His strategy didn’t work. Within a day or two, the (inaccurate) rumor was out that he was bitten by a pit bull.
Let’s move the issue out of the park and into the workplace. Just because something happens or somebody says something, doesn’t mean we should talk about it. In offices, gossip is viewed as annoying and unwelcome behavior based on a survey mentioned in the 2009 article How to Handle Workplace Gossip, yet it still happens. That same article describes what we all know to be true–that careers can be harmed and even killed by gossip.
In the article, Banish Gossip, Build Trust, psychologist Rhoberta Shaler notes, “Trust is destroyed by gossip–and, so are people.” The harm to trust to obvious. Pick any of the four factors of the Trust Equation (Credibility, Reliability, Intimacy and Self-orientation), and imagine a rumor started about someone you know who is currently trustworthy.
What would happen if the rumor said that she missed an important deadline and people talked about it? Would you be concerned about partnering with her on the next project with tight time frames? It’s certainly safer to work with someone else, isn’t it?
It may seem odd, but truth isn’t the issue. What if the rumor is true but the full context was missing. Suppose there were extenuating circumstances, like a death in the family. Trust is the victim, along with your co-worker.
Here are three easy rules you can follow:
- Don’t encourage gossip and rumors. If someone starts to spread gossip, true or not, don’t waste your valuable time listening. Be honest about it–say something like “this is not something I want to hear or talk about,” or, “let’s not talk this way–it doesn’t help matters.”
- Don’t simply believe what you hear. Just because someone said it doesn’t make it so. Work hard not to believe the gossip and rumors that you do hear. If it’s important to your business, you may feel the need to verify, but be careful not to act on rumors.
- Don’t spread it further. We each have the opportunity to use discretion. The less we say about others, the better off we are. In fact, refusing to participate in spreading gossip and rumors increases our Intimacy factor in the Trust Equation. Think about it; who would you feel more likely to share personal information with, someone known to gossip or someone known to be discrete?

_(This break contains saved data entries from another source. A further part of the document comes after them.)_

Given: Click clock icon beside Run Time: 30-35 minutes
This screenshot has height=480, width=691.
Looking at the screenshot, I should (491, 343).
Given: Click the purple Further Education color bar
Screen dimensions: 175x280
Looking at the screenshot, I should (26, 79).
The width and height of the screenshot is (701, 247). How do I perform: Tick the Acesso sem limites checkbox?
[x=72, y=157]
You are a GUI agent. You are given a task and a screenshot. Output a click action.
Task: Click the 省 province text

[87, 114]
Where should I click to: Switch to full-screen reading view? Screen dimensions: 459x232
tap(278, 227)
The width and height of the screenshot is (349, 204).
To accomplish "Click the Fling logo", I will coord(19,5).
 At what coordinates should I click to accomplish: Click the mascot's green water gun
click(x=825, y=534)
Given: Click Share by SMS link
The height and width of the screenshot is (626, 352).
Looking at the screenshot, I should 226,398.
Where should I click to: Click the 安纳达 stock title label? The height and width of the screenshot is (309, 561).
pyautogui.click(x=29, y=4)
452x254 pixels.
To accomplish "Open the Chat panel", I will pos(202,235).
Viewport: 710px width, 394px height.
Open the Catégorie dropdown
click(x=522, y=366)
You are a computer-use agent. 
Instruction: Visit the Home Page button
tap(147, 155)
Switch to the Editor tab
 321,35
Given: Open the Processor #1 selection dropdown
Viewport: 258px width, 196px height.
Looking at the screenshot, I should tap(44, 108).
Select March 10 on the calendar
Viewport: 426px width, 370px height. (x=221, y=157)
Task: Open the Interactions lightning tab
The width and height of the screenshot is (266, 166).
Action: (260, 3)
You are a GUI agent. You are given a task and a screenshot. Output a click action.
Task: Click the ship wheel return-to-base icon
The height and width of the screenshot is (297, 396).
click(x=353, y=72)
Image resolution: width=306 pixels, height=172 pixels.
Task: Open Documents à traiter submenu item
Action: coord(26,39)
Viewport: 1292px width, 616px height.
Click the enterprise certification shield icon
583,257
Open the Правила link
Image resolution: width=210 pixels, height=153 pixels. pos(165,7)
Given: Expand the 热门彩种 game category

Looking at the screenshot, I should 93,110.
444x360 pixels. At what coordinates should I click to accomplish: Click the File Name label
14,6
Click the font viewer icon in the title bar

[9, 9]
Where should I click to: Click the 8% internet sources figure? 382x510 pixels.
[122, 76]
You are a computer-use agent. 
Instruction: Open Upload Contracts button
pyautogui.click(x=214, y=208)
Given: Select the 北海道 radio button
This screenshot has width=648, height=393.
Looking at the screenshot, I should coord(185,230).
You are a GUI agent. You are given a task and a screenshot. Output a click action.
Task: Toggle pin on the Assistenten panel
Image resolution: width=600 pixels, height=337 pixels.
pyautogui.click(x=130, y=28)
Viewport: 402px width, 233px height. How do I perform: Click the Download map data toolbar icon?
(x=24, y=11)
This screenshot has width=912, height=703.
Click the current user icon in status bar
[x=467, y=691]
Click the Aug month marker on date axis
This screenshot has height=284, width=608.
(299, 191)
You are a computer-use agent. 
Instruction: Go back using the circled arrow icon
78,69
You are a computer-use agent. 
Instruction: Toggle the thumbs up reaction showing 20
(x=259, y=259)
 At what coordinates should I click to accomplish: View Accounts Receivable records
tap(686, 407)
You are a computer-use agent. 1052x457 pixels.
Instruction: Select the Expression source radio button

It was easy for my son to put an end to talk of his incident in the dog park. He spoke with those he thought might be sharing the rumor, and told them it wasn’t the pit bull that had bitten him. And, he didn’t tell anyone which dog did bite him. That was between him and the owner of that dog. Following his example of saying little, and by refusing to participate by listening and spreading talk, you may be able to reduce gossip and rumors, even in the workplace.